# How caching works in tidywikidatar

library(tidywikidatar)

In order to reduce load on Wikidata’s server and to speed up the processing of data, tidywikidatar makes extensive use of local caching.

## What data are cached locally

There are a few types of data that are cached locally:

• searches run with tw_search()
• data about an item, typically retrieved with tw_get() or tw_get_property()
• labels or description of properties, typically retrieved with tw_get_property_label() and tw_get_property_description()
• qualifiers of properties, typically retrieved with tw_get_qualifiers()
• data retrieved from (or about) Wikipedia pages, with tw_get_wikipedia(), and tw_get_wikipedia_page_links()

To reduce space used for local caching and speed up processing time, it is possible to store only labels and information available in a given language when relevant.

## Caching with SQLite

In tidywikidatar, it is possible to enable caching with:

tw_enable_cache()

If you do not include further parameters, by default tidywikidatar will use a local SQLite database for caching.

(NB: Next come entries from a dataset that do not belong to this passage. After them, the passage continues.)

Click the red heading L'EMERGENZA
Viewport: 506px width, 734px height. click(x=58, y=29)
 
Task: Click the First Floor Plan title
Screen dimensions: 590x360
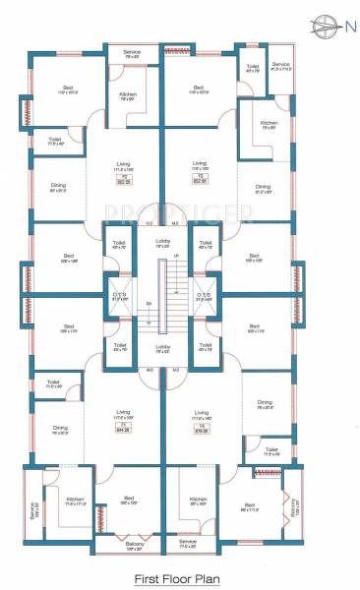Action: (180, 580)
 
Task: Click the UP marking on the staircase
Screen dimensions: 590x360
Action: (176, 256)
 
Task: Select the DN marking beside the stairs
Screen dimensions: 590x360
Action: (150, 303)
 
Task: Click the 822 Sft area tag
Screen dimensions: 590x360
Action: (125, 180)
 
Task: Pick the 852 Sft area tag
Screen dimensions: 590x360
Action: (200, 180)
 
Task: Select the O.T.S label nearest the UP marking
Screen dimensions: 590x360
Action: (204, 295)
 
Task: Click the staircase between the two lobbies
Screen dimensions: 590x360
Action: (164, 295)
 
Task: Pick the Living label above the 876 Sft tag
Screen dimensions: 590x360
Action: (201, 414)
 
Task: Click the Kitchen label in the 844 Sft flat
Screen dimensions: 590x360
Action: (75, 501)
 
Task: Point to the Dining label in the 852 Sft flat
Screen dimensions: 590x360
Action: (263, 187)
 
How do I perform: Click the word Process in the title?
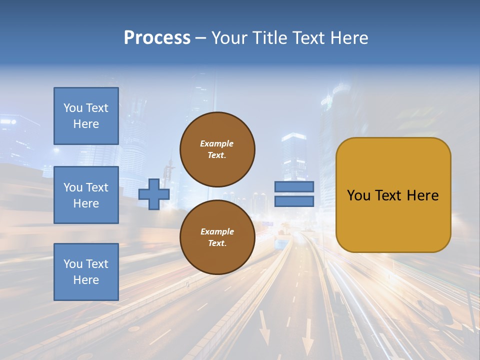157,38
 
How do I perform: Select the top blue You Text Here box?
86,116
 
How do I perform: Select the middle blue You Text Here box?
86,195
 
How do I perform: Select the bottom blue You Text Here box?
86,272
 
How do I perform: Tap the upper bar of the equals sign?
294,186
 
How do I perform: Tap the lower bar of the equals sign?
294,202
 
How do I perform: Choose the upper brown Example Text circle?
218,150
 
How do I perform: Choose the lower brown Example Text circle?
218,238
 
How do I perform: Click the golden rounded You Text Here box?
393,195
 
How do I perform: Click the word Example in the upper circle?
216,144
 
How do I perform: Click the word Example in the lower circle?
217,232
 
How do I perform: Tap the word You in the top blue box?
72,108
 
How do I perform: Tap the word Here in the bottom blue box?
86,280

You can choose in which folder the SQLite database will be stored with tw_set_cache_folder(); if not already existing, you can create that folder with tw_create_cache_folder().

tw_set_cache_folder(path = fs::path(fs::path_home_r(),
"R",
"tw_data"))
tw_create_cache_folder()

## Caching with other database backends

Support for other database backends is now available. They can be accessed most easily using the following approach, having ensured that the relevant driver (and odbc package) have previously been installed:

tw_enable_cache(SQLite = FALSE)
tw_set_cache_db(driver = "MySQL",
host = "localhost",
port = 3306,
database = "tidywikidatar",

# for testing, consider running a local database e.g. with:
# docker run --name tidywikidatar_db -p 3306:3306 -e MYSQL_ROOT_PASSWORD=secret_root_password -e MYSQL_USER=secret_username -e MYSQL_PASSWORD=secret_password -e MYSQL_DATABASE=tidywikidatar mysql:latest

It is also technically possible to pass directly a connection generated with DBI::dbConnect() to each function.

## Name of tables in cached databases

Each database has a table for each language and type of content. For example, item information retrieved with tw_get(id = "Q180099", language = "en") will be stored in a table called tw_item_en.

The name of the table is unique and is generated by tw_get_cache_table_name(). For example:

tw_get_cache_table_name(type = "item", language = "en")
#> [1] "tw_item_en"